◆ **DATA FOR THIS EXERCISE**:
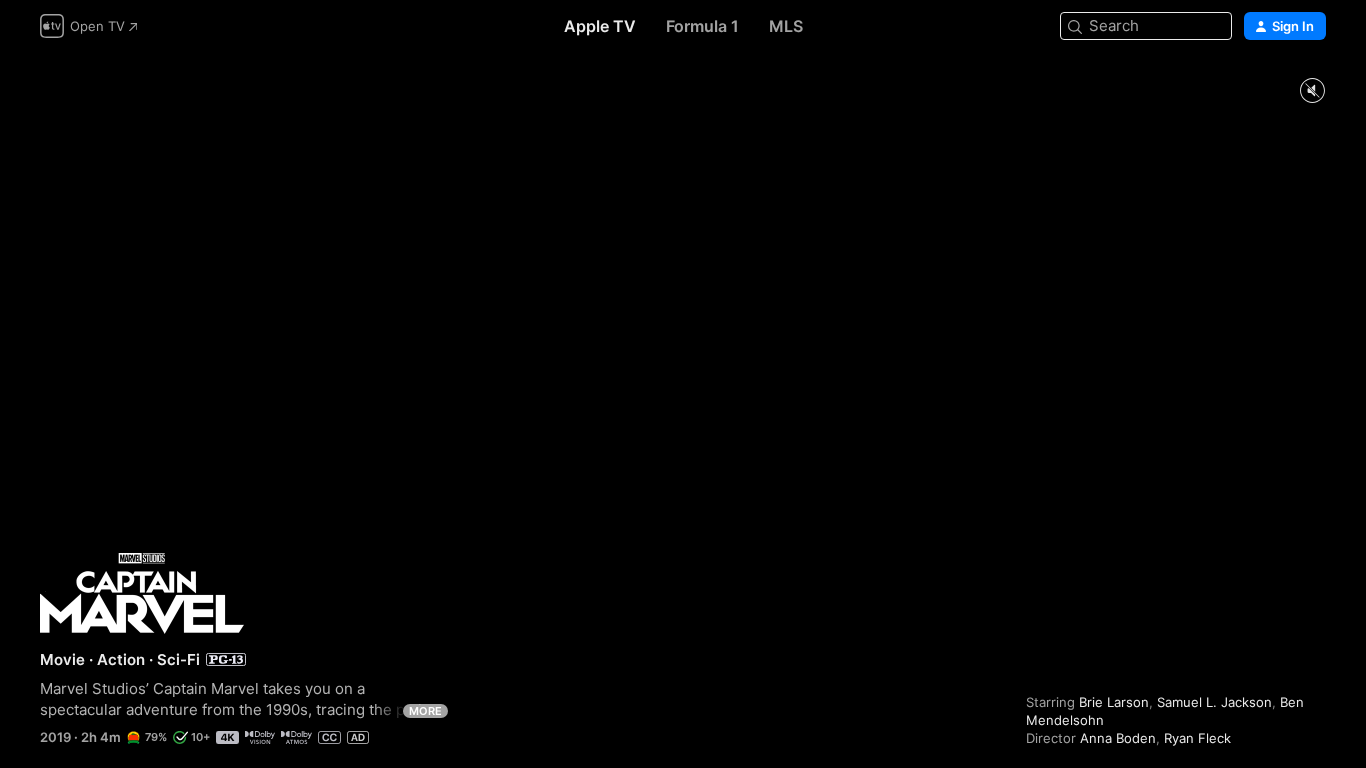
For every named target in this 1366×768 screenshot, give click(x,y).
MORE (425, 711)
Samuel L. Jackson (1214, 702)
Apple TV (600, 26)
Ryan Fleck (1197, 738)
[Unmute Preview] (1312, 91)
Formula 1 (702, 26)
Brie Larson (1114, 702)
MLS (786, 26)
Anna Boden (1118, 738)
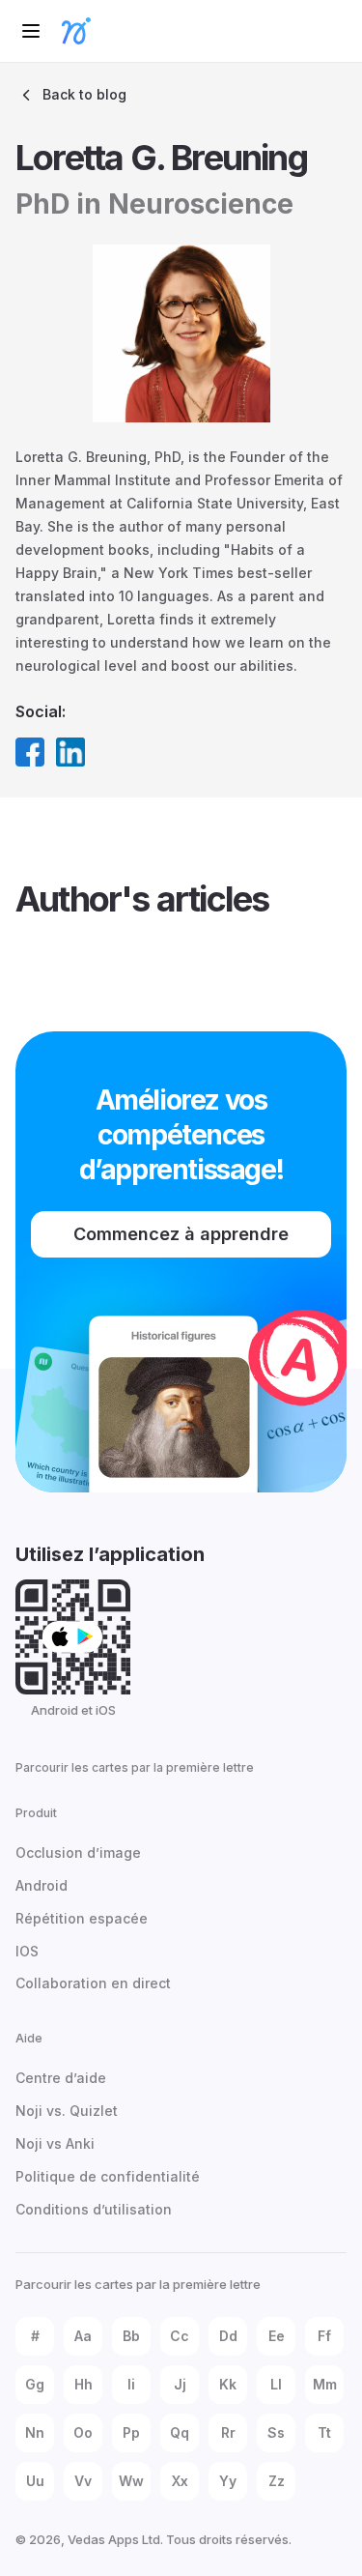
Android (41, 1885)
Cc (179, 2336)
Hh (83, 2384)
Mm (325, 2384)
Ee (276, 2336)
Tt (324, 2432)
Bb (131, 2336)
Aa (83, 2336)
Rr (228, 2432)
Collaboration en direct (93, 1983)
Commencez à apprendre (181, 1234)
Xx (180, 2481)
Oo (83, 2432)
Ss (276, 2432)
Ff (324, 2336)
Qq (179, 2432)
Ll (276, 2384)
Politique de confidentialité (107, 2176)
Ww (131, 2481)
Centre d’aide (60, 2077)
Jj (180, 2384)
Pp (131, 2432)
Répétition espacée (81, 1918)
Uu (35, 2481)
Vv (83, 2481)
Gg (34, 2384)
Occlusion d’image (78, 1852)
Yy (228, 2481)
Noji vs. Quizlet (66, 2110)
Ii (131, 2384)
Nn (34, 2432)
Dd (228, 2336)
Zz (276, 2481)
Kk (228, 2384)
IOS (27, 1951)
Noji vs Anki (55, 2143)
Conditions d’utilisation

◆ **DIRECTIONS**: No line should appear in the answer except those from the one containing "Nn (34, 2432)" through the last line of the listing, each retyped exactly.

◆ **RESPONSE AREA**:
Nn (34, 2432)
Dd (228, 2336)
Zz (276, 2481)
Kk (228, 2384)
IOS (27, 1951)
Noji vs Anki (55, 2143)
Conditions d’utilisation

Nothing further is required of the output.